**TASK INPUTS**
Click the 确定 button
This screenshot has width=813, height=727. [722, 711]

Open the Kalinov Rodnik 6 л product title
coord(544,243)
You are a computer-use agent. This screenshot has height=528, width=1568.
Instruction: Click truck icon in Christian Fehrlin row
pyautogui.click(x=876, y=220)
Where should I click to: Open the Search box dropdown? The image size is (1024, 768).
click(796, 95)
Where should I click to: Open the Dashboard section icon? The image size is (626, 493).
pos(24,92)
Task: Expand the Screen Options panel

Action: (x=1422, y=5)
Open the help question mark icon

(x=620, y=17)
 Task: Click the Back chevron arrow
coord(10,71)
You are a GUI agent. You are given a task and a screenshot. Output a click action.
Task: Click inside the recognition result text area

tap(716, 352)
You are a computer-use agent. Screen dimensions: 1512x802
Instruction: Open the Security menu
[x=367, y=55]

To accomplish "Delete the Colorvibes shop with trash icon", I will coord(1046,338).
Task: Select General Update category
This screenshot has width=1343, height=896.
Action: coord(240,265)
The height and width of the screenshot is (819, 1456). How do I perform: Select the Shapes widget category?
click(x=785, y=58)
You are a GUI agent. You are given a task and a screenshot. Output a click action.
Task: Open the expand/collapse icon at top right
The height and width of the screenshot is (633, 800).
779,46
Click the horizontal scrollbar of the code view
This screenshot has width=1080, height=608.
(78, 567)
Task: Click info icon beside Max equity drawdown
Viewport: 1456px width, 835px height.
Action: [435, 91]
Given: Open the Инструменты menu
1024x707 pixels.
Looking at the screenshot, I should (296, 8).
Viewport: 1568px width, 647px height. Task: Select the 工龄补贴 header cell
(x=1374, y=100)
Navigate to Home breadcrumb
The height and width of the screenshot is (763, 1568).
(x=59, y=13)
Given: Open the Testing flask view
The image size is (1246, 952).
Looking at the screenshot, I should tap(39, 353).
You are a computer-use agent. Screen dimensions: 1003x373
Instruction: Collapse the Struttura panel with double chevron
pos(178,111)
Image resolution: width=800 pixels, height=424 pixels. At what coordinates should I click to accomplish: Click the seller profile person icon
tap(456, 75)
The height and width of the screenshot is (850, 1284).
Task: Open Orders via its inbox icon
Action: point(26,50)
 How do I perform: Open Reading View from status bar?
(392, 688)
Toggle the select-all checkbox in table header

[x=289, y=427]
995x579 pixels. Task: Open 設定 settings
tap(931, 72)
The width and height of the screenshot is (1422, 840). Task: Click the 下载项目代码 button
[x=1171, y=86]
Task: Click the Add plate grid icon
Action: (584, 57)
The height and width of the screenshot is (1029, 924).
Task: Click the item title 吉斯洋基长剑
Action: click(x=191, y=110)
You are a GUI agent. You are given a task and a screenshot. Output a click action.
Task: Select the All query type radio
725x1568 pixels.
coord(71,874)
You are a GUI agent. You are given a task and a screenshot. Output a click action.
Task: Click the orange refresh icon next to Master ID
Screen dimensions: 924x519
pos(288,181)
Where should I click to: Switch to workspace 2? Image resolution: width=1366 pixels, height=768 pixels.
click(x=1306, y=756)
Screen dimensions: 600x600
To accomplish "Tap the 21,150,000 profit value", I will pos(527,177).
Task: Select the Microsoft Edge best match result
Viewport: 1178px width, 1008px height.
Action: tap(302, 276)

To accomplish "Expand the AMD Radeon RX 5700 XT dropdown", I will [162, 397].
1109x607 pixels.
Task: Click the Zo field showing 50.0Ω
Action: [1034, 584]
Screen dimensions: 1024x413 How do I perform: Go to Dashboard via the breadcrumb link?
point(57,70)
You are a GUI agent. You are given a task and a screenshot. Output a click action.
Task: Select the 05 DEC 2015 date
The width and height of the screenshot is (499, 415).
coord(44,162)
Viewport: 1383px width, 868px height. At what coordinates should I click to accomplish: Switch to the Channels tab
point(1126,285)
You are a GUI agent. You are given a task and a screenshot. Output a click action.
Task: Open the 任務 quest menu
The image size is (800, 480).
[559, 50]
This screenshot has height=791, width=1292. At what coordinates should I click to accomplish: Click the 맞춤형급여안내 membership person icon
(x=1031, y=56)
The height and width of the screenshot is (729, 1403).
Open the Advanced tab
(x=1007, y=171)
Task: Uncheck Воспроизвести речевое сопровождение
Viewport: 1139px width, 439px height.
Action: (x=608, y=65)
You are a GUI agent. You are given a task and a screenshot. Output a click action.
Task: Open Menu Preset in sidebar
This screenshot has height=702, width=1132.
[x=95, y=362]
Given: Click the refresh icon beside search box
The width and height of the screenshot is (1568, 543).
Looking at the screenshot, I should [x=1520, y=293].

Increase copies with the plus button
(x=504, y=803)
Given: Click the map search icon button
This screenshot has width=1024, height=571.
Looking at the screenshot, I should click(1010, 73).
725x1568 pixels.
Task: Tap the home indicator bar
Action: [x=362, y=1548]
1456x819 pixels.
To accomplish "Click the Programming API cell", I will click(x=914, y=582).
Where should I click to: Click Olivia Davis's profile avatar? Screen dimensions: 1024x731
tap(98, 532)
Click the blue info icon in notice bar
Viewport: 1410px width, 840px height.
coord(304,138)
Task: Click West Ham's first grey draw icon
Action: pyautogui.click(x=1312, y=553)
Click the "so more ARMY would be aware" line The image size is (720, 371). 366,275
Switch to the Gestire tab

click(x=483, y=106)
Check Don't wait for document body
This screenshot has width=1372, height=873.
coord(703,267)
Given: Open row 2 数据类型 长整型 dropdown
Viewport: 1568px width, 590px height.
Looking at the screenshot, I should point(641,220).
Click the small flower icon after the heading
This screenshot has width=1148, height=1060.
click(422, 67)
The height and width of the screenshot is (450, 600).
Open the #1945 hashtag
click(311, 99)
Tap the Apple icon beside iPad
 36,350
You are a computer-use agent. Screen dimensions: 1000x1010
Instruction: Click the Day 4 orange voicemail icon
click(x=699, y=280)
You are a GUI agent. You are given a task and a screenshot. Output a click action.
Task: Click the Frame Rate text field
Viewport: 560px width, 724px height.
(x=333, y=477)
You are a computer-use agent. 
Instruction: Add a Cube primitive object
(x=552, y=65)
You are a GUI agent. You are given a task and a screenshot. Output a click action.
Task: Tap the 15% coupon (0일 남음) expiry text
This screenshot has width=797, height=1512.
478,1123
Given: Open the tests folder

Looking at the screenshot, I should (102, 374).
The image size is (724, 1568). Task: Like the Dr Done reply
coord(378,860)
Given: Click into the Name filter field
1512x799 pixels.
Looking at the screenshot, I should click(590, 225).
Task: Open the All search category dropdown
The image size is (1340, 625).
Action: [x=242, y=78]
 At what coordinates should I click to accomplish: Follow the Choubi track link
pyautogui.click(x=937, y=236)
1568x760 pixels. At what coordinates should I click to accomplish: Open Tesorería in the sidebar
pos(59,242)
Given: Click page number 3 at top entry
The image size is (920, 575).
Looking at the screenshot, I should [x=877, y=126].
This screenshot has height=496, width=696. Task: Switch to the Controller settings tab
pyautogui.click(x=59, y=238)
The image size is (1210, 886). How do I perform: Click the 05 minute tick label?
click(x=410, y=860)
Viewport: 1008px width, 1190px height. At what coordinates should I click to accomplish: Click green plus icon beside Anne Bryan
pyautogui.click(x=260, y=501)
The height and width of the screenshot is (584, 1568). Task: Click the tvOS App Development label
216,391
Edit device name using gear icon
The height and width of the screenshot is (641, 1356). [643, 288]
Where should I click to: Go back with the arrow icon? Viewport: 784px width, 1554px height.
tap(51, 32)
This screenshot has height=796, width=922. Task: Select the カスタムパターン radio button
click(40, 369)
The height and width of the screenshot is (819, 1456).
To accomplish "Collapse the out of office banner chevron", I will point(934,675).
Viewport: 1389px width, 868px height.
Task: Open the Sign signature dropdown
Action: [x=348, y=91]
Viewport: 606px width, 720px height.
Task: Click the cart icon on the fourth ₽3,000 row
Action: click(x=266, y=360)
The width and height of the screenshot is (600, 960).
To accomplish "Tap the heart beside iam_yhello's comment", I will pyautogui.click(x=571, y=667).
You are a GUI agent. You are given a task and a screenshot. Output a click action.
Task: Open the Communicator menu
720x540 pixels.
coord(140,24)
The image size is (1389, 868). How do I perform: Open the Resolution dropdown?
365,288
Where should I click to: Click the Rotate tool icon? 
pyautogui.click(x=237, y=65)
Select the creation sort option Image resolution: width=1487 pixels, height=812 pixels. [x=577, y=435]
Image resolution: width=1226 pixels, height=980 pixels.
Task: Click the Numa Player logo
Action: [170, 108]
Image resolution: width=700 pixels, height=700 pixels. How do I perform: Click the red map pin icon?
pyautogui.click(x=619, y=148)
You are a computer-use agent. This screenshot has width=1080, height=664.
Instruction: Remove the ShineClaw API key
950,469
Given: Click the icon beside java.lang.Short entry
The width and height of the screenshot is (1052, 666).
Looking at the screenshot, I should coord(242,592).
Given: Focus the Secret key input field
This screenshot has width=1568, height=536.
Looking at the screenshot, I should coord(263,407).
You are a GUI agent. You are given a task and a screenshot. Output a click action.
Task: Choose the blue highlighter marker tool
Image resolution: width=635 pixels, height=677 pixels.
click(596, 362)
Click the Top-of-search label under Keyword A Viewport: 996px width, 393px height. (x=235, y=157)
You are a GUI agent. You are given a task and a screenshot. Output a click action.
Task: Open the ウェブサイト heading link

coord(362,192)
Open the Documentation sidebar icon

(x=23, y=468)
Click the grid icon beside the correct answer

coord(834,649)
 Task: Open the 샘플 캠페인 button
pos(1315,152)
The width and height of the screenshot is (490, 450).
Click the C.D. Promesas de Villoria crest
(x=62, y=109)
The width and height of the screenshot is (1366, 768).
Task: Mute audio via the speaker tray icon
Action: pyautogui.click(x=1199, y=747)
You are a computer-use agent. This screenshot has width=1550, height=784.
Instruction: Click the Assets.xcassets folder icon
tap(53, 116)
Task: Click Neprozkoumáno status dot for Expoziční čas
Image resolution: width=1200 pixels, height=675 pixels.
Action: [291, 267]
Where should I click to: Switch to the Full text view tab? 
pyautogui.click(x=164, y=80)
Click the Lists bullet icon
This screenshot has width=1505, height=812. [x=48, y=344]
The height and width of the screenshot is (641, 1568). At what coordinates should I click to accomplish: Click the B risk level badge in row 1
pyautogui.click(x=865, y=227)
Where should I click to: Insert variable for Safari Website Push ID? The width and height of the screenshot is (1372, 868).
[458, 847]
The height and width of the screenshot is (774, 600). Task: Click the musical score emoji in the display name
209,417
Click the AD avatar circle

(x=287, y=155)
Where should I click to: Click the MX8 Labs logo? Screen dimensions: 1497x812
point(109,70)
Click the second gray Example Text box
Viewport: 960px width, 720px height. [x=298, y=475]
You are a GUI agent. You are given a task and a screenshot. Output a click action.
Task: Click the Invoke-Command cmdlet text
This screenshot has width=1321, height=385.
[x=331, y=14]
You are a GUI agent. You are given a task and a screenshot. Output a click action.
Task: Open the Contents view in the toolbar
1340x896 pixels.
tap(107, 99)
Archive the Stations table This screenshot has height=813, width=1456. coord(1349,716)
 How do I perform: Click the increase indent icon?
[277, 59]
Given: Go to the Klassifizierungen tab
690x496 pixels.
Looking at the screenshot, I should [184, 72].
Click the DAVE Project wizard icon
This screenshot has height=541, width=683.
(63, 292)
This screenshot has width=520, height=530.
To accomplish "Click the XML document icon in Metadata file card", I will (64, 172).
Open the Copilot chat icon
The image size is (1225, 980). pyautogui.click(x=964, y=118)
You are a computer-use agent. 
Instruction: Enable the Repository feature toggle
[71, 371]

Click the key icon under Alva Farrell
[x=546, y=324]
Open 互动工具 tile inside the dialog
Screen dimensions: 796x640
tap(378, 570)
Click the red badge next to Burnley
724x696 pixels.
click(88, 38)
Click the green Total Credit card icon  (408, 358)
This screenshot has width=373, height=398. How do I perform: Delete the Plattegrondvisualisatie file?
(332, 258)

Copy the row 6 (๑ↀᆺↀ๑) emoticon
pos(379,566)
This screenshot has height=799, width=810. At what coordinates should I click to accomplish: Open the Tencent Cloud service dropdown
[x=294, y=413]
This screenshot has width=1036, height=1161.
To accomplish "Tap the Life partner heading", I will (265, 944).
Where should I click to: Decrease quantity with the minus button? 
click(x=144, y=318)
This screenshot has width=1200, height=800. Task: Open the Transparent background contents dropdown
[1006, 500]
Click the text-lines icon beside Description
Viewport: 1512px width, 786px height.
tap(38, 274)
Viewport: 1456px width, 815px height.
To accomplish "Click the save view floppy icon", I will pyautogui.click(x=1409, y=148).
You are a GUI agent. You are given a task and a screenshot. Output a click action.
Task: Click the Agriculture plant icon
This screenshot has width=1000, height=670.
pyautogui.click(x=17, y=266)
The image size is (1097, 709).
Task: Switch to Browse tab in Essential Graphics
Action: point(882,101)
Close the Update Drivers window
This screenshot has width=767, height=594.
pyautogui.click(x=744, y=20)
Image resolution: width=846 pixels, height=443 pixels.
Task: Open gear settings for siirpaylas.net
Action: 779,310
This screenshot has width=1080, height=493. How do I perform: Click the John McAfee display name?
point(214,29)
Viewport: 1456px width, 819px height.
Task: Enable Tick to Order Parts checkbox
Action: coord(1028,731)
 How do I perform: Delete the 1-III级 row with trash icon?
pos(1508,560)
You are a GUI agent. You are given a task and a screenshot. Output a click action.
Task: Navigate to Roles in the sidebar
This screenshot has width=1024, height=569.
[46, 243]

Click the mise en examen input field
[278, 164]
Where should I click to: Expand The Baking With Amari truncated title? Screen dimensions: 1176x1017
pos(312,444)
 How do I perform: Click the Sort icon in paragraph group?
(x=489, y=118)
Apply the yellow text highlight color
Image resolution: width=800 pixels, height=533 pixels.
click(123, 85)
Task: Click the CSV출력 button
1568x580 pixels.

**THE REQUEST**
Copy out, word for word, the lines above from the one containing "Select the creation" through the one containing "pyautogui.click(x=865, y=227)".

**SOLUTION BELOW**
Select the creation sort option Image resolution: width=1487 pixels, height=812 pixels. [x=577, y=435]
Image resolution: width=1226 pixels, height=980 pixels.
Task: Click the Numa Player logo
Action: [170, 108]
Image resolution: width=700 pixels, height=700 pixels. How do I perform: Click the red map pin icon?
pyautogui.click(x=619, y=148)
You are a computer-use agent. This screenshot has width=1080, height=664.
Instruction: Remove the ShineClaw API key
950,469
Given: Click the icon beside java.lang.Short entry
The width and height of the screenshot is (1052, 666).
Looking at the screenshot, I should coord(242,592).
Given: Focus the Secret key input field
This screenshot has width=1568, height=536.
Looking at the screenshot, I should coord(263,407).
You are a GUI agent. You are given a task and a screenshot. Output a click action.
Task: Choose the blue highlighter marker tool
Image resolution: width=635 pixels, height=677 pixels.
click(596, 362)
Click the Top-of-search label under Keyword A Viewport: 996px width, 393px height. (x=235, y=157)
You are a GUI agent. You are given a task and a screenshot. Output a click action.
Task: Open the ウェブサイト heading link

coord(362,192)
Open the Documentation sidebar icon

(x=23, y=468)
Click the grid icon beside the correct answer

coord(834,649)
 Task: Open the 샘플 캠페인 button
pos(1315,152)
The width and height of the screenshot is (490, 450).
Click the C.D. Promesas de Villoria crest
(x=62, y=109)
The width and height of the screenshot is (1366, 768).
Task: Mute audio via the speaker tray icon
Action: pyautogui.click(x=1199, y=747)
You are a computer-use agent. This screenshot has width=1550, height=784.
Instruction: Click the Assets.xcassets folder icon
tap(53, 116)
Task: Click Neprozkoumáno status dot for Expoziční čas
Image resolution: width=1200 pixels, height=675 pixels.
Action: [291, 267]
Where should I click to: Switch to the Full text view tab? 
pyautogui.click(x=164, y=80)
Click the Lists bullet icon
This screenshot has width=1505, height=812. [x=48, y=344]
The height and width of the screenshot is (641, 1568). At what coordinates should I click to accomplish: Click the B risk level badge in row 1
pyautogui.click(x=865, y=227)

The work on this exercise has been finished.